O plano aprovado trata da conservação de bagres de grande porte que percorrem longas distâncias na bacia amazônica ao longo do ciclo de vida, como a dourada e a piramutaba. A proposta foi liderada pelo Brasil e construída com participação de Bolívia, Colômbia, Equador, Peru e Venezuela no âmbito da Organização do Tratado de Cooperação Amazônica (OTCA), com o objetivo de alinhar políticas e ações em territórios compartilhados por rotas migratórias e áreas de reprodução.
A estratégia prevê monitoramento das migrações, ampliação de pesquisas e integração de dados entre os países, além de medidas para preservar trechos críticos de habitat e incentivar práticas sustentáveis na pesca. O texto também reforça a participação de comunidades locais e povos indígenas na implementação das ações. A analista de conservação do WWF-Brasil Mariana Frias afirmou que “os grandes bagres, assim como os golfinhos de rio, são espécies sentinelas que dependem dos rios de livre fluxo para viajar centenas de quilômetros e cumprir seu ciclo de vida”.
Frias também apontou que ameaças aos ecossistemas de água doce se agravam com a falta de informações consolidadas e com impactos associados a atividades humanas de grande escala, como a fragmentação de cursos d’água. Para ela, a conservação de rios e de sua biodiversidade precisa entrar nas prioridades dos países amazônicos.
No mesmo conjunto de decisões, a ariranha, maior lontra do mundo e mamífero semiaquático típico de ambientes alagados, passou a integrar os anexos da CMS, que reúne espécies ameaçadas de extinção e aquelas que exigem cooperação internacional para proteção. A ariranha ocorre apenas na América do Sul e, no Brasil, está principalmente no Pantanal e na Amazônia, onde depende de água de qualidade e de áreas preservadas para manter seus grupos.
A espécie sofreu pressão histórica da caça associada ao mercado de peles, o que levou ao desaparecimento em alguns países, como a Argentina.
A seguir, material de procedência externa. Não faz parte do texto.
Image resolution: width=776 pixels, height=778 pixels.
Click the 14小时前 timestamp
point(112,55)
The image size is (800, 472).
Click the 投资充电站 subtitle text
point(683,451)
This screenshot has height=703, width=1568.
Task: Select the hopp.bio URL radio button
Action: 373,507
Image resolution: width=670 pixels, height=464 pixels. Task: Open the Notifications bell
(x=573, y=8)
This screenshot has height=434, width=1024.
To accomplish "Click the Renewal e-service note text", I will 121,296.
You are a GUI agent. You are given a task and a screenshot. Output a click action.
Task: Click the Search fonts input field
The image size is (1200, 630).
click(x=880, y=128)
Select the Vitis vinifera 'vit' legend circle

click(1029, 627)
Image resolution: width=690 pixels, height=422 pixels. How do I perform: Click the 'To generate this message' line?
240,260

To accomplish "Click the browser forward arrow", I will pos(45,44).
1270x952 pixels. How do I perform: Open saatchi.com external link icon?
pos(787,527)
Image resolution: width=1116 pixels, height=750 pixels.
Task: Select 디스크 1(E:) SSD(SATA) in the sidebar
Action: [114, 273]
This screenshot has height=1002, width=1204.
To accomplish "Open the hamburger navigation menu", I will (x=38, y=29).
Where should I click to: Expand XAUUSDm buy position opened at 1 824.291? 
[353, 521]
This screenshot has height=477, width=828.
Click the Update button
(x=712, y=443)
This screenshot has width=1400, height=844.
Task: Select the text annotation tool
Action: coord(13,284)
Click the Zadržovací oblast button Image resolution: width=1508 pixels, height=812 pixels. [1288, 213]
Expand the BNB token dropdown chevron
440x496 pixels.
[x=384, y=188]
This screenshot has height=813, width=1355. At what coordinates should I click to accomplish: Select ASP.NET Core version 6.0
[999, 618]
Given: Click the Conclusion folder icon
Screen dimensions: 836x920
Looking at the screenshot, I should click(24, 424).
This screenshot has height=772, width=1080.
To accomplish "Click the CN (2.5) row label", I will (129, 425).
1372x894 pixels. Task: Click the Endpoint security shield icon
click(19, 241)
Após a decisão, a ministra do Meio Ambiente e Mudança do Clima, Marina Silva, escreveu nas redes sociais que “o alerta amplia a proteção internacional e reforça que precisamos agir, juntos, e agora, para garantir a sobrevivência da ariranha, tão importante para o equilíbrio dos nossos rios”.
Com programação até domingo (29), a conferência entra na reta final em Campo Grande com expectativa de consolidar decisões e acelerar acordos que, na prática, devem pressionar governos por mais monitoramento, padronização de políticas e medidas de conservação em ecossistemas aquáticos, com reflexos sobre fiscalização, pesquisa e manejo pesqueiro nos próximos anos.